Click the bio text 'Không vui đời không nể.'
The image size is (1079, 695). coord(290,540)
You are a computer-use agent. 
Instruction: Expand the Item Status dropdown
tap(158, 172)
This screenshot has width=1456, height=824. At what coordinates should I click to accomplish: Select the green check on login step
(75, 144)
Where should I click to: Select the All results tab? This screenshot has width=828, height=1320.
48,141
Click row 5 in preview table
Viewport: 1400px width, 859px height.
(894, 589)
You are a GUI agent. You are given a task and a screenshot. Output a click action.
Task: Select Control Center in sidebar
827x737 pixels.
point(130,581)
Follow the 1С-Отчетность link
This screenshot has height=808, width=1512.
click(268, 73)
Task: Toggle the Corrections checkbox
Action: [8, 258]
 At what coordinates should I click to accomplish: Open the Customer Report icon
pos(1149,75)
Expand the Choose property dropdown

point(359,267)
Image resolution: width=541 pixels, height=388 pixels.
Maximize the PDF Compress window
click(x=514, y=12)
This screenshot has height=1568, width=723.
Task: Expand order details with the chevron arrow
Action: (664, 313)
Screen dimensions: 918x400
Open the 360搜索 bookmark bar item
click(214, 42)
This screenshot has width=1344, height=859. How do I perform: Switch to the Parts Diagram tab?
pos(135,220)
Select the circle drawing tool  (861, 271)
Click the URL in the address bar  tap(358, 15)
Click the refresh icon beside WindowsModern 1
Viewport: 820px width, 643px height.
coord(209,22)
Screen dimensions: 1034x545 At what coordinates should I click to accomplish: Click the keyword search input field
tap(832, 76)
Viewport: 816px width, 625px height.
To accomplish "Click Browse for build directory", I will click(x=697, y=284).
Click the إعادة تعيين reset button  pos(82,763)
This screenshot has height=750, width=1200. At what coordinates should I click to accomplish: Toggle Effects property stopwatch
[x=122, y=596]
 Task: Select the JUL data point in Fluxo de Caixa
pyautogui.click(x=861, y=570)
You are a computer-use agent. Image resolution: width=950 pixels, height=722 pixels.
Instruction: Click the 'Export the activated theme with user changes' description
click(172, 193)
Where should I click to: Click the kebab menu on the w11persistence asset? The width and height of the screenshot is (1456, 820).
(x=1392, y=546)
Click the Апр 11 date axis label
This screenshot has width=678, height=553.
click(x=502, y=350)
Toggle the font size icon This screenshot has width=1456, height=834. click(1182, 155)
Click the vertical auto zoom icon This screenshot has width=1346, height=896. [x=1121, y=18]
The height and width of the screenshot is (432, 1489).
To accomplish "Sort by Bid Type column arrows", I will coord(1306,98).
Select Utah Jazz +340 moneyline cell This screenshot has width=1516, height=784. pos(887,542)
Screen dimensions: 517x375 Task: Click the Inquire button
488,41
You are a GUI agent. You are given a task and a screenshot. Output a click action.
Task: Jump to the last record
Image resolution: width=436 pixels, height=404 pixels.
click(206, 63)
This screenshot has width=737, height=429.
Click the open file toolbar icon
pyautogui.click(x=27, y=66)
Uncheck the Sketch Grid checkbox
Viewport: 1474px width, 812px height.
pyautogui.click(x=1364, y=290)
▬▬▬▬▬▬
● **Task instructions**:
Repeat all of the records above line for line, without altering anything.

● **Response**:
Click the bio text 'Không vui đời không nể.'
The image size is (1079, 695). coord(290,540)
You are a computer-use agent. 
Instruction: Expand the Item Status dropdown
tap(158, 172)
This screenshot has width=1456, height=824. At what coordinates should I click to accomplish: Select the green check on login step
(75, 144)
Where should I click to: Select the All results tab? This screenshot has width=828, height=1320.
48,141
Click row 5 in preview table
Viewport: 1400px width, 859px height.
(894, 589)
You are a GUI agent. You are given a task and a screenshot. Output a click action.
Task: Select Control Center in sidebar
827x737 pixels.
point(130,581)
Follow the 1С-Отчетность link
This screenshot has height=808, width=1512.
click(268, 73)
Task: Toggle the Corrections checkbox
Action: [8, 258]
 At what coordinates should I click to accomplish: Open the Customer Report icon
pos(1149,75)
Expand the Choose property dropdown

point(359,267)
Image resolution: width=541 pixels, height=388 pixels.
Maximize the PDF Compress window
click(x=514, y=12)
This screenshot has height=1568, width=723.
Task: Expand order details with the chevron arrow
Action: (664, 313)
Screen dimensions: 918x400
Open the 360搜索 bookmark bar item
click(214, 42)
This screenshot has width=1344, height=859. How do I perform: Switch to the Parts Diagram tab?
pos(135,220)
Select the circle drawing tool  (861, 271)
Click the URL in the address bar  tap(358, 15)
Click the refresh icon beside WindowsModern 1
Viewport: 820px width, 643px height.
coord(209,22)
Screen dimensions: 1034x545 At what coordinates should I click to accomplish: Click the keyword search input field
tap(832, 76)
Viewport: 816px width, 625px height.
To accomplish "Click Browse for build directory", I will click(x=697, y=284).
Click the إعادة تعيين reset button  pos(82,763)
This screenshot has height=750, width=1200. At what coordinates should I click to accomplish: Toggle Effects property stopwatch
[x=122, y=596]
 Task: Select the JUL data point in Fluxo de Caixa
pyautogui.click(x=861, y=570)
You are a computer-use agent. Image resolution: width=950 pixels, height=722 pixels.
Instruction: Click the 'Export the activated theme with user changes' description
click(172, 193)
Where should I click to: Click the kebab menu on the w11persistence asset? The width and height of the screenshot is (1456, 820).
(x=1392, y=546)
Click the Апр 11 date axis label
This screenshot has width=678, height=553.
click(x=502, y=350)
Toggle the font size icon This screenshot has width=1456, height=834. click(1182, 155)
Click the vertical auto zoom icon This screenshot has width=1346, height=896. [x=1121, y=18]
The height and width of the screenshot is (432, 1489).
To accomplish "Sort by Bid Type column arrows", I will coord(1306,98).
Select Utah Jazz +340 moneyline cell This screenshot has width=1516, height=784. pos(887,542)
Screen dimensions: 517x375 Task: Click the Inquire button
488,41
You are a GUI agent. You are given a task and a screenshot. Output a click action.
Task: Jump to the last record
Image resolution: width=436 pixels, height=404 pixels.
click(206, 63)
This screenshot has width=737, height=429.
Click the open file toolbar icon
pyautogui.click(x=27, y=66)
Uncheck the Sketch Grid checkbox
Viewport: 1474px width, 812px height.
pyautogui.click(x=1364, y=290)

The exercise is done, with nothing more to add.